#### TASK REQUIREMENTS
1. In the forum post on differentiating a squared Frobenius norm, list each matrix on the right side of the definition "A = X-GSF'".
2. Pick up the forum post on differentiating a squared Frobenius norm after its final line and keep writing.

From: Herman Rubin on 24 May 2010 13:49
On 2010-05-23, Vachel <liangjuntu(a)gmail.com> wrote:
> suppos matrix A = X-GSF' , and J = (||A||F ) 2 = tr(AA*) is the square
> of A's Frobenius norm. now how to calculate the derivative of J
> respect to S?

> because J = tr(AA*), and d(J)/d(A) = 2A , can i calculate it like the
> following?
> d(J)/d(S) = [d(J)/d(A)] [d(A)/d(S)] ? it seems not right.
> how to solve this problem?
> is there any books or articles on this subject?
> any suggestions can help!
> thanks for anything useful!

In general it is necessary to use differentials. The
differential of J is tr(dA*A')+tr(A*dA')=2tr(A'*dA).
Now dA=-G*dS*F', so we get

dJ=-2tr(A'*G*dS*F') = -2tr(F'*A'*G*dS),

which shows how to get the derivative of J with
respect to any element of S.

--
This address is for information only. I do not claim that these views
are those of the Statistics Department or of Purdue University.

#### DATASET
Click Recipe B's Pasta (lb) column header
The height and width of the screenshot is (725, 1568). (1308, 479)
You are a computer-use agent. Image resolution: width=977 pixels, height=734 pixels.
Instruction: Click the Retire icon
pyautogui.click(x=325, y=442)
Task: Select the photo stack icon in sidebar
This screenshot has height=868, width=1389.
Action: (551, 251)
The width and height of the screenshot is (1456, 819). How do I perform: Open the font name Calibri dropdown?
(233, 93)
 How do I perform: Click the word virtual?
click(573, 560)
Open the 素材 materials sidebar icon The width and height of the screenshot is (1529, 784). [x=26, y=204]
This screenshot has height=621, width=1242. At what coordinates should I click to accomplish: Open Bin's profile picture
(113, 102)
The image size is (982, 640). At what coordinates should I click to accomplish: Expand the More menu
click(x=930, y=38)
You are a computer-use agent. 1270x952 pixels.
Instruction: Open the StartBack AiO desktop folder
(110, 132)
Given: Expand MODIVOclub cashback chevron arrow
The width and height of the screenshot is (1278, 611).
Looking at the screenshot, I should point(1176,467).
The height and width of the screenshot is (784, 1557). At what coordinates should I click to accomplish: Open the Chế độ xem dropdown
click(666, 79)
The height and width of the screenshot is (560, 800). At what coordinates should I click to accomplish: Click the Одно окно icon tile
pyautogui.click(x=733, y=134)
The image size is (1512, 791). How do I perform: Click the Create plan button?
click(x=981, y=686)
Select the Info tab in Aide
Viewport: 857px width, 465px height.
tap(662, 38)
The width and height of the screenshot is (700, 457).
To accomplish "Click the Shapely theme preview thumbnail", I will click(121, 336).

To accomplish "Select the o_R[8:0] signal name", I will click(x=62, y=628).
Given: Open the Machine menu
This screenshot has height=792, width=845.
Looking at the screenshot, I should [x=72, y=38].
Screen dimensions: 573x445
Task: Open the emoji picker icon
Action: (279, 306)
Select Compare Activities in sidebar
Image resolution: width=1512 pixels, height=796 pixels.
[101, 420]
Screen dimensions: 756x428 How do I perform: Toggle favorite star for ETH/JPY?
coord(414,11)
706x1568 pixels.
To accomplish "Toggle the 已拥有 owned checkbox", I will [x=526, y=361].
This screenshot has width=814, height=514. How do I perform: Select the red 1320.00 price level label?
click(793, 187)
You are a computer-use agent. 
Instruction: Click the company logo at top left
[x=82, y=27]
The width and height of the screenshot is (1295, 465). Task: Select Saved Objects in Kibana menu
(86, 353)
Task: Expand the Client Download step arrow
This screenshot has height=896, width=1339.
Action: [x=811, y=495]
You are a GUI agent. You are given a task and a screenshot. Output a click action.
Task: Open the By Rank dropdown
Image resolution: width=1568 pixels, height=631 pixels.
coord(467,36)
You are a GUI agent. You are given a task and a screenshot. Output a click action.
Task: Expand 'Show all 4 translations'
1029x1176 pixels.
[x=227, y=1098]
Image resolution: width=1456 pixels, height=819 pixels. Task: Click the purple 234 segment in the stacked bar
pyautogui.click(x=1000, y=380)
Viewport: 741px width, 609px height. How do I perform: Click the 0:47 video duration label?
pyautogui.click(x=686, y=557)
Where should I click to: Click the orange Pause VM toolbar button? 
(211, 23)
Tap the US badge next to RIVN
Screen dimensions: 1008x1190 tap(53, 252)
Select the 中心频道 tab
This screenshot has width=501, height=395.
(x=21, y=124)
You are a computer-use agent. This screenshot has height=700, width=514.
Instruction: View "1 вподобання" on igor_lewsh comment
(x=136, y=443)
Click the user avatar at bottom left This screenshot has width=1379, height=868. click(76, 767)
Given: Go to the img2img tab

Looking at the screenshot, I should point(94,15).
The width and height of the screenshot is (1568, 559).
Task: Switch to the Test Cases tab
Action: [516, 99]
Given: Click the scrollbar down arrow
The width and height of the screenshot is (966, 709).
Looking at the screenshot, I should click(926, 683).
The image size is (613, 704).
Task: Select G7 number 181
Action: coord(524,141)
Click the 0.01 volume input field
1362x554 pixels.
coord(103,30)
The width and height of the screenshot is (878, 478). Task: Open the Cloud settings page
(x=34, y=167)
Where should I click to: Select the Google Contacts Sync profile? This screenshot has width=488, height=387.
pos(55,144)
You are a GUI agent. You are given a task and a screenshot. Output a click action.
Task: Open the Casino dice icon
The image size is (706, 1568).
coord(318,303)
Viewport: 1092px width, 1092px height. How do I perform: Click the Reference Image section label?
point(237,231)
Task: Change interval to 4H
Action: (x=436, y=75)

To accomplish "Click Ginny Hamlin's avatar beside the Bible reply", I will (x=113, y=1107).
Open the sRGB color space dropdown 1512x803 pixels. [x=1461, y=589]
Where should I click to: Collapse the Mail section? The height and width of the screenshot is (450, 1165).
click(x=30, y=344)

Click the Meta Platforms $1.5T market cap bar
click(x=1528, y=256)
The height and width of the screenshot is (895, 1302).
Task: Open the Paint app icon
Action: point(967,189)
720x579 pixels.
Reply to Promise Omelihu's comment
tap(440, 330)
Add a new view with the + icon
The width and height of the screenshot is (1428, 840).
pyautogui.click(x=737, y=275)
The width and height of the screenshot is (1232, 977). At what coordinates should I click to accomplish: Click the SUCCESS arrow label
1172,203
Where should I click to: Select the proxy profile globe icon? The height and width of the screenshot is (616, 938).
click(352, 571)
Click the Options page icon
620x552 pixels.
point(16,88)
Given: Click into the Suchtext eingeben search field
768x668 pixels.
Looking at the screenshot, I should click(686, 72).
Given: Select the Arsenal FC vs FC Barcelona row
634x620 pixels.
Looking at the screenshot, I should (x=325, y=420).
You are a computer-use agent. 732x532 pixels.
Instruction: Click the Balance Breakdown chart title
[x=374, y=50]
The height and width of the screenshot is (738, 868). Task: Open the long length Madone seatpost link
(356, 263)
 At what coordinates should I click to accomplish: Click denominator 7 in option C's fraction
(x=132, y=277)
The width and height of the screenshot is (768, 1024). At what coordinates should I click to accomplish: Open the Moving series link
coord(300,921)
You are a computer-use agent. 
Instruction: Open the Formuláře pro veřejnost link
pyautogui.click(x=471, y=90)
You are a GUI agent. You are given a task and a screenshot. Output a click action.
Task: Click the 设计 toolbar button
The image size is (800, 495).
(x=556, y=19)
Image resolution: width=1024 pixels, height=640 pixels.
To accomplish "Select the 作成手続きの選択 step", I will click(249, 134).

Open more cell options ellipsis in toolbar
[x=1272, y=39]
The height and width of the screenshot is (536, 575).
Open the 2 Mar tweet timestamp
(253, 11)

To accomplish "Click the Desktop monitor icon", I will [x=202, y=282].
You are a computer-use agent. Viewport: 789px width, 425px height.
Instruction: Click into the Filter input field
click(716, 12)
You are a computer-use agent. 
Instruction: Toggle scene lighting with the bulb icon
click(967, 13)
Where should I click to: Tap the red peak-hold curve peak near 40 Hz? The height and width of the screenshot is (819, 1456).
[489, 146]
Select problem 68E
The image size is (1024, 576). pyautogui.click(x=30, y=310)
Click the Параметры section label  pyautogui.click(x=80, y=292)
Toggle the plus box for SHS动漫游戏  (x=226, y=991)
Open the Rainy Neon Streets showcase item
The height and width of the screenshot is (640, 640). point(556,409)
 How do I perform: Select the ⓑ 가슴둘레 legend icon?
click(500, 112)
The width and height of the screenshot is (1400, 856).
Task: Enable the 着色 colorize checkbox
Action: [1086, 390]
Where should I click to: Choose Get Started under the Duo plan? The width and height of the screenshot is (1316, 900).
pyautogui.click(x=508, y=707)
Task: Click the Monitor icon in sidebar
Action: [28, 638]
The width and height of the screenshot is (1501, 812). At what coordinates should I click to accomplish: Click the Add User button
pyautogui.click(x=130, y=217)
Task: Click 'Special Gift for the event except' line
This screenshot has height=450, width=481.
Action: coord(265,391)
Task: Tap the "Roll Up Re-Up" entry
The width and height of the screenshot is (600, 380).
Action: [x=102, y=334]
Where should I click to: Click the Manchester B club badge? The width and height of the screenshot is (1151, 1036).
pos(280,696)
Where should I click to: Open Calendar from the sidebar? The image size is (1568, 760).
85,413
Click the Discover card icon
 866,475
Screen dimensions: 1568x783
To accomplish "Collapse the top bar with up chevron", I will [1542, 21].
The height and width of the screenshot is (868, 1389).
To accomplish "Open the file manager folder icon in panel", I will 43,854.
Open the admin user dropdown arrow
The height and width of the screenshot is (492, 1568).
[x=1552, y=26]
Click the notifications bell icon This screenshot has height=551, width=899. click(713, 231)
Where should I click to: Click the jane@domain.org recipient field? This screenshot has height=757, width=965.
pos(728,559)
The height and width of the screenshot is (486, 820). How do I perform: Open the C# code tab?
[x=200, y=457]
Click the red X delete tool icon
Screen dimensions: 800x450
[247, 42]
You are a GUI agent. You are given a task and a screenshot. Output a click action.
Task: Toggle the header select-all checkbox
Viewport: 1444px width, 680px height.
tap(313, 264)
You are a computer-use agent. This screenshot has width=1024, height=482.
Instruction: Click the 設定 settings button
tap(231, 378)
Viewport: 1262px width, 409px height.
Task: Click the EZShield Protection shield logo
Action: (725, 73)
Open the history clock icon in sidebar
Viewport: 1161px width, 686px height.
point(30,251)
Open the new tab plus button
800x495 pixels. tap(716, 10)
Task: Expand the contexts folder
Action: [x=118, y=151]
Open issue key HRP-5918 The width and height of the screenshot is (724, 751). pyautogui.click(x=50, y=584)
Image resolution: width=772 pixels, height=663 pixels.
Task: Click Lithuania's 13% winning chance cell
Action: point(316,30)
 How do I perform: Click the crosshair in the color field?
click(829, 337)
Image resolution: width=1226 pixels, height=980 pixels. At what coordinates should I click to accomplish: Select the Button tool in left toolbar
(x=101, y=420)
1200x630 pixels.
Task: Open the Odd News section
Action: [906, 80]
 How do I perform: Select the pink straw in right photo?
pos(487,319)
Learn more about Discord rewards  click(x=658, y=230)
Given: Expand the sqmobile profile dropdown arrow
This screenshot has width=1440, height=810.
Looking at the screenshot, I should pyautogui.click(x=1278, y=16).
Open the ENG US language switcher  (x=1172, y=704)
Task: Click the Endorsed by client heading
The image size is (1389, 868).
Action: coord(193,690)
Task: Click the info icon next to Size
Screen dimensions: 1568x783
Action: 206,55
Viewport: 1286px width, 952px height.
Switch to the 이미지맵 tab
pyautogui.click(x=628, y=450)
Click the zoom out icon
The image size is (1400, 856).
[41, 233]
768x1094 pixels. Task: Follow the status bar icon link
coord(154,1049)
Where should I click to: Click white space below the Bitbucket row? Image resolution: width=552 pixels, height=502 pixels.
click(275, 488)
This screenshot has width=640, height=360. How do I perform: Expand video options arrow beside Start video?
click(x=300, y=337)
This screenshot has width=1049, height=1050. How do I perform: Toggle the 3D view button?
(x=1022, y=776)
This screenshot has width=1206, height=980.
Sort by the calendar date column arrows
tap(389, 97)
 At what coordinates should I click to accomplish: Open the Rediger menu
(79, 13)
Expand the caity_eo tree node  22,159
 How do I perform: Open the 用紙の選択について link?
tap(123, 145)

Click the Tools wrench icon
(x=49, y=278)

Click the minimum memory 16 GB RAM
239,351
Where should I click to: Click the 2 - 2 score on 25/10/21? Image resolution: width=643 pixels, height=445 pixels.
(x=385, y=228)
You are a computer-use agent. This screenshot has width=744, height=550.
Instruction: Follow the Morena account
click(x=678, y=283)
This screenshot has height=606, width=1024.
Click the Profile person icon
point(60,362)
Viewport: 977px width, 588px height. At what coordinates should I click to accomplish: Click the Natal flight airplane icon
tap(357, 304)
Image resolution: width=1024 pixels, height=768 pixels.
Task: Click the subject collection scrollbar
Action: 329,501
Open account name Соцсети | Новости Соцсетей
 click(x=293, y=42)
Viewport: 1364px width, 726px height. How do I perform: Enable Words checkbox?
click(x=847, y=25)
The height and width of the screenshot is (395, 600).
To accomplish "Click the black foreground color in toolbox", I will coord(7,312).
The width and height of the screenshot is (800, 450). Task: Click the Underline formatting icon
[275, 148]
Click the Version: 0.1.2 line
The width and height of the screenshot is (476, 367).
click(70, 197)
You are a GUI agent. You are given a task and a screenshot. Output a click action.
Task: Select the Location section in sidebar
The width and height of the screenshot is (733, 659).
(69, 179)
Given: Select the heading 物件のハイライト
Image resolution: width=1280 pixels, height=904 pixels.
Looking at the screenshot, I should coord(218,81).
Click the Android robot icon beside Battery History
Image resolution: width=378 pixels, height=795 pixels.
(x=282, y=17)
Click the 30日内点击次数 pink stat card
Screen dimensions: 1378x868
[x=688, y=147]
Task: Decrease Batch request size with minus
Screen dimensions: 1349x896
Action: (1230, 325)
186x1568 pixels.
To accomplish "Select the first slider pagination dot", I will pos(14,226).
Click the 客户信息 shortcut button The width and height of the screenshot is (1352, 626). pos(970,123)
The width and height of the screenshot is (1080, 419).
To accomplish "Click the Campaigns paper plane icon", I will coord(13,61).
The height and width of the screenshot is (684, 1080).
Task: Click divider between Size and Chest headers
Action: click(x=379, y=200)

#### ANSWERS PER TASK
1. X, G, S, F

2.
Herman Rubin, Department of Statistics, Purdue University
hrubin(a)stat.purdue.edu Phone: (765)494-6054 FAX: (765)494-0558
From: Ronald Bruck on 24 May 2010 16:48
In article
<cc42f3a6-ecef-4f1d-a42c-d034bf5c56d1(a)23g2000pre.googlegroups.com>,
Vachel <liangjuntu(a)gmail.com> wrote:

> suppos matrix A = X-GSF' , and J = (||A||F ) 2 = tr(AA*) is the square
> of A's Frobenius norm. now how to calculate the derivative of J
> respect to S?
>
> because J = tr(AA*), and d(J)/d(A) = 2A , can i calculate it like the
> following?
> d(J)/d(S) = [d(J)/d(A)] [d(A)/d(S)] ? it seems not right.
> how to solve this problem?
> is there any books or articles on this subject?
> any suggestions can help!
> thanks for anything useful!

How about from the DEFINITION? Compute

tr ((A+h)(A*+h*)) = tr(AA*) + 2 tr (A*h) + tr (hh*)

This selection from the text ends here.